■ Fragmento del texto:

El objetivo, no logrado porque una empleada escapó por la ventana y avisó, era rescatar al agregado comercial, que quería desertar. Ahora un libro desvela la realidad del asalto y lo que sí se llevaron

NotMid 30/12/2022

ESPAÑA

Es una fría tarde de viernes del invierno de 2019 en el madrileño barrio de Aravaca. Un hombre con traje negro y corbata de lunares, que lleva coleta y un pin con el rostro de Kim Jong-un en la solapa, presiona el timbre de la embajada de Corea del Norte. «Buenas tardes, mi nombre es Matthew Chao», suelta en un buen español. Dice que hace unas semanas estuvo allí y que ha regresado para entregar un regalo al señor So Yun-suk, el agregado comercial, que en ese momento es el funcionario de más alto rango que se encuentra en la embajada.

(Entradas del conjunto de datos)
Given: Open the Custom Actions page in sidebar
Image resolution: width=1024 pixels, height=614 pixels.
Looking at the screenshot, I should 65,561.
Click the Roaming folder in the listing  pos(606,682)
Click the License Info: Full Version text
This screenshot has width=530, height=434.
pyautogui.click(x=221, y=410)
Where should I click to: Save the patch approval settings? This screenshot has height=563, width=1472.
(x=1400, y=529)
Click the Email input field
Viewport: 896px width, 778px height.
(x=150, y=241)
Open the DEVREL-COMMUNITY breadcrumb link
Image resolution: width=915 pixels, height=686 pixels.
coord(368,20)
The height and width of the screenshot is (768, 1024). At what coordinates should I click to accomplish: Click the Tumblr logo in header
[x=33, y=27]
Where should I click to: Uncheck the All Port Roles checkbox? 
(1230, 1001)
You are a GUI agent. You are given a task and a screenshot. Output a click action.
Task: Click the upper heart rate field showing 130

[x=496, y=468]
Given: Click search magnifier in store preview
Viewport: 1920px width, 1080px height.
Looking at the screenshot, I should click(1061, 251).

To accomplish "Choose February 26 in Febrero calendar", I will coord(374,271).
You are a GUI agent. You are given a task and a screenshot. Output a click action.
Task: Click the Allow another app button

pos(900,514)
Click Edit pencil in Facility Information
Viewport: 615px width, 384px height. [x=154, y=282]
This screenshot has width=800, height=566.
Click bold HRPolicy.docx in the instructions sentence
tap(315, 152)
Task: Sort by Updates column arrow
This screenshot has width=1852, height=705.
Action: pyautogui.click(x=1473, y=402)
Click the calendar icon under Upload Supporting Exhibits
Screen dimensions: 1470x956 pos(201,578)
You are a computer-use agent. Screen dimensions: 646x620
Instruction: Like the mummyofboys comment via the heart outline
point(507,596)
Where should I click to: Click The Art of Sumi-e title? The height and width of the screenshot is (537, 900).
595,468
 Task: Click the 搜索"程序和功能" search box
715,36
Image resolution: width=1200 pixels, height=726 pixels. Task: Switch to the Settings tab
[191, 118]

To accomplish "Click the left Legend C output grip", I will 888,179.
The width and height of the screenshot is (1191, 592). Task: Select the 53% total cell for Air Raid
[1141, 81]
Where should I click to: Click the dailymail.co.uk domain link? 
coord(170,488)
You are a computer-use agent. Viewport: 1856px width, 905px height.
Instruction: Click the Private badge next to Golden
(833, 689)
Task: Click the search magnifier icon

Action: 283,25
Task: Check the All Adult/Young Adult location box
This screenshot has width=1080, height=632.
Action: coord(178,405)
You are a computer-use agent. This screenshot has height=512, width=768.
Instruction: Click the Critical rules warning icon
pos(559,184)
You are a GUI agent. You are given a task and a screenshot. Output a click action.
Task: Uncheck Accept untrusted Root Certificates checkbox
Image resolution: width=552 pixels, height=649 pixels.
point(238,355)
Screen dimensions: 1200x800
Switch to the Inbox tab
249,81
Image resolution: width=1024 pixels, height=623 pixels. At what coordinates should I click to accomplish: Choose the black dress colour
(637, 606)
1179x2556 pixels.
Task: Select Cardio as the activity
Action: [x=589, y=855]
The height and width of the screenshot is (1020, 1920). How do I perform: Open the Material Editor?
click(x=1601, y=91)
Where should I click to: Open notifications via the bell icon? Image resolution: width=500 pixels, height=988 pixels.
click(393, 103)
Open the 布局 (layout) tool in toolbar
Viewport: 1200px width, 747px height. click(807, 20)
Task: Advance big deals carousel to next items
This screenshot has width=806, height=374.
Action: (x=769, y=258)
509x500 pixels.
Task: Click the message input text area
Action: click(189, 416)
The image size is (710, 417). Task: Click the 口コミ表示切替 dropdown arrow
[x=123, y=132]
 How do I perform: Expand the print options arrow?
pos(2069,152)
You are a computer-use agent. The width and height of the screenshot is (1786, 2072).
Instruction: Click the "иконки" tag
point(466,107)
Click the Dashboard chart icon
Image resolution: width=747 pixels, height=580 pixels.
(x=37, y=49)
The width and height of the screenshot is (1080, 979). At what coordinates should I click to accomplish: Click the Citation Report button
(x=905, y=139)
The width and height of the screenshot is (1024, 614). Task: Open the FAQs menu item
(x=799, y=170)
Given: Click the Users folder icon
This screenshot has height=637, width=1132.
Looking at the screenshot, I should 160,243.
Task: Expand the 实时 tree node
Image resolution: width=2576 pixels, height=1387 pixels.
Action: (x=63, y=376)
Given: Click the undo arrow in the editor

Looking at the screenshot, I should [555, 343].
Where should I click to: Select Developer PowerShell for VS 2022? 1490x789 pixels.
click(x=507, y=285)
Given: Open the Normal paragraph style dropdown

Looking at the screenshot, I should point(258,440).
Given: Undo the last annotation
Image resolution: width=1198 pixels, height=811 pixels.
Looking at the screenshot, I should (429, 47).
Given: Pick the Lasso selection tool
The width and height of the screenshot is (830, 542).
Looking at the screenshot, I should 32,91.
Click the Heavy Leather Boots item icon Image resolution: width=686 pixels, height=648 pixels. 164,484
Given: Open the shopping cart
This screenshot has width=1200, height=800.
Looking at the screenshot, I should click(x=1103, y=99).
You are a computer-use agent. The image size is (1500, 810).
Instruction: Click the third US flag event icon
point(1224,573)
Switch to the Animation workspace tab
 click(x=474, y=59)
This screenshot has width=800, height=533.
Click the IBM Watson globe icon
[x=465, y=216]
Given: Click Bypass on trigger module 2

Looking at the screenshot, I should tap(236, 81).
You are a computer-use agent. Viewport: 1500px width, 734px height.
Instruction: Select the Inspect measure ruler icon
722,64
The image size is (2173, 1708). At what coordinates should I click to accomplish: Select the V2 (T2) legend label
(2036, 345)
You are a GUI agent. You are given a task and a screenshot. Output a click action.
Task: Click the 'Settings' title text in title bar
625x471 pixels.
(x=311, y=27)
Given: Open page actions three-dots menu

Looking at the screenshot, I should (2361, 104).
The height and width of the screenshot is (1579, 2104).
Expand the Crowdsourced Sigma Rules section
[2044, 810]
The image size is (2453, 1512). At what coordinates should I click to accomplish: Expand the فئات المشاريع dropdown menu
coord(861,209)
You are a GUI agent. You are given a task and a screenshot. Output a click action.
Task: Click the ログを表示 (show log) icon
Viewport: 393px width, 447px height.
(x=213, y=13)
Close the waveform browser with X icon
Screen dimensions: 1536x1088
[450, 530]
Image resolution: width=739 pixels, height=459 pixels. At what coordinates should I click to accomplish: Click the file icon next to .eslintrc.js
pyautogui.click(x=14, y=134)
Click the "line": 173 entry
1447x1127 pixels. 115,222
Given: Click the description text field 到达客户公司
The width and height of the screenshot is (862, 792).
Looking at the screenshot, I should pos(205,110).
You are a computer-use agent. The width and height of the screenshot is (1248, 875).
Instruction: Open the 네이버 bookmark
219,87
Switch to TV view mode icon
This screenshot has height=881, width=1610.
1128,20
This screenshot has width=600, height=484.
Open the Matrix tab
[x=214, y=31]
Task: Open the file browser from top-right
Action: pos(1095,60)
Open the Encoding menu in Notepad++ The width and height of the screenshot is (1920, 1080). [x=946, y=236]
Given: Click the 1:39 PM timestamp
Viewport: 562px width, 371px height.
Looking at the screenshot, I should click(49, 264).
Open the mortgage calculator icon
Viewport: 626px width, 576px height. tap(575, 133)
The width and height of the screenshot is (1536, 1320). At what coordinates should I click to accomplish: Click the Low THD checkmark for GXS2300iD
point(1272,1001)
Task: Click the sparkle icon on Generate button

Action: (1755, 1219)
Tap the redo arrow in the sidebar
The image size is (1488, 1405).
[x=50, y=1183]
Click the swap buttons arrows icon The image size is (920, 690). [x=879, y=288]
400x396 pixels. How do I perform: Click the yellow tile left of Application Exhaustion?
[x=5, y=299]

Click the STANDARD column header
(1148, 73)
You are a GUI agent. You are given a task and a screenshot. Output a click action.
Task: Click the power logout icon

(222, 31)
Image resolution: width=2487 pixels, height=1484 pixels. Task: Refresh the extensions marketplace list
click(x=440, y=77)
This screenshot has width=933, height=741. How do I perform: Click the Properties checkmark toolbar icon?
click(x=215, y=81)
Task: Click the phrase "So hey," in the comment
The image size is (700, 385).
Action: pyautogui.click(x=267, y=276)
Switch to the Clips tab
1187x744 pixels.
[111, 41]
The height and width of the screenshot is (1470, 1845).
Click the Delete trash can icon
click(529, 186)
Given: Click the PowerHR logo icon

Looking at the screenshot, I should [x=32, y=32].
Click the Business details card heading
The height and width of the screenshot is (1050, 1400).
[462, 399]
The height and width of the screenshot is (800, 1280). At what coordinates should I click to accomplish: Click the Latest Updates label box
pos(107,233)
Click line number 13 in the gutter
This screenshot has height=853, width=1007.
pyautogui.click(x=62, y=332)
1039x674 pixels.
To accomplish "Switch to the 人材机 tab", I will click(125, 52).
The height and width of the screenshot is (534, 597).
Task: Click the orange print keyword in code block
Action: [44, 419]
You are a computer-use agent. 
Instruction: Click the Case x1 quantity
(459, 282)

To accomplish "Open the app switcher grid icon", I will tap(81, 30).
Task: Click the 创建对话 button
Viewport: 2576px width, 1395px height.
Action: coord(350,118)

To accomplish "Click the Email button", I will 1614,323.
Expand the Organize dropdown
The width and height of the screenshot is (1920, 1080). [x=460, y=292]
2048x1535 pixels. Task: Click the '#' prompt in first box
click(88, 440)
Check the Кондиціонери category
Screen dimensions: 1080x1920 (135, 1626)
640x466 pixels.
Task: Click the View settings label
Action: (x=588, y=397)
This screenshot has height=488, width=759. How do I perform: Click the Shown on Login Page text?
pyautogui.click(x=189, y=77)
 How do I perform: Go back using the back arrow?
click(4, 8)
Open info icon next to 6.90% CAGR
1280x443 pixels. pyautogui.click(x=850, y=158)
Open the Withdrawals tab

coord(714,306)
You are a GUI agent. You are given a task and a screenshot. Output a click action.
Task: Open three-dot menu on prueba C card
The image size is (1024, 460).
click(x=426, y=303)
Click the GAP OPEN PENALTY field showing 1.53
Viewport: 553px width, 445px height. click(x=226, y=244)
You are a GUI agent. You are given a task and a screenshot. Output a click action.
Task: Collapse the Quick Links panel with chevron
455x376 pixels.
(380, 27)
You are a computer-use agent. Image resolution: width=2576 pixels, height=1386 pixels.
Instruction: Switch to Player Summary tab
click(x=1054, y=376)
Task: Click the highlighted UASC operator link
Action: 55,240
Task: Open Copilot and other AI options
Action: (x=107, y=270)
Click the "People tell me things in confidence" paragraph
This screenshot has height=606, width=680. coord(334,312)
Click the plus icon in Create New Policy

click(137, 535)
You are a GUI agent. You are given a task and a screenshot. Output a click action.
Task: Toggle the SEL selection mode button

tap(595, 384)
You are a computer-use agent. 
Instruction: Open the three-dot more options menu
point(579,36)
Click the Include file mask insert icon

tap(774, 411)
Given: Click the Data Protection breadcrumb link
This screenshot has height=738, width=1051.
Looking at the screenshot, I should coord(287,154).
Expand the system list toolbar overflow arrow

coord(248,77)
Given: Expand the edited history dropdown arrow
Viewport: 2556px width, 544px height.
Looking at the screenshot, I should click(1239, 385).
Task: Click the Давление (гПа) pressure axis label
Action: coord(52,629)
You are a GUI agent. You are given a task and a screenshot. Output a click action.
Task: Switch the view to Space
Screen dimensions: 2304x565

■ Tarea asignada A: Transcribe literalmente el tramo del artículo sobre el asalto a la embajada norcoreana que va desde "NotMid 30/12/2022" hasta "en la embajada.".
■ Tarea asignada B: Continúa el artículo sobre el asalto a la embajada norcoreana a partir de su última oración.

■ Respuesta escrita A:
NotMid 30/12/2022

ESPAÑA

Es una fría tarde de viernes del invierno de 2019 en el madrileño barrio de Aravaca. Un hombre con traje negro y corbata de lunares, que lleva coleta y un pin con el rostro de Kim Jong-un en la solapa, presiona el timbre de la embajada de Corea del Norte. «Buenas tardes, mi nombre es Matthew Chao», suelta en un buen español. Dice que hace unas semanas estuvo allí y que ha regresado para entregar un regalo al señor So Yun-suk, el agregado comercial, que en ese momento es el funcionario de más alto rango que se encuentra en la embajada.

■ Respuesta escrita B:
Al escuchar el nombre de su jefe, el interlocutor, un empleado norcoreano llamado Jin Choe, que se encontraba regando el césped del jardín, decide abrir al visitante y pedirle que espere sentado en un banco que hay en el interior del edificio mientras va a buscar al señor So. Justo cuando Jin desaparece, Matthew se levanta y va hacia la puerta. La abre y entran corriendo cinco hombres con gafas de sol, que estaban ocultos tras uno de los muros laterales del complejo diplomático.

Los intrusos se cubren la cara con pasamontañas negros y sacan varias pistolas y esposas. Entran en la residencia y se dispersan por los pasillos apuntando con las armas a los empleados de la embajada, a los que llevan a una sala de reuniones, donde los atan y cubren la cabeza con bolsas de plástico. Uno de ellos es el señor So, al que separan del grupo y lo bajan al sótano.

En 15 minutos, los asaltantes, que se comunican entre ellos por pinganillos conectados a una aplicación de walkie-talkie de sus móviles, han tomado el control de la embajada. Registran cada rincón del edificio. De una sala llena de fotografías de las tres generaciones de la dinastía Kim, que han gobernado Corea del Norte desde su fundación en 1948, se llevan varios pendrives y dos ordenadores. De otra habitación, forrada con papel de aluminio -que creen que es el centro de inteligencia donde se reciben las órdenes desde Pyongyang a través de un sistema criptográfico-, cogen un móvil, varias carpetas con documentos y dos discos duros.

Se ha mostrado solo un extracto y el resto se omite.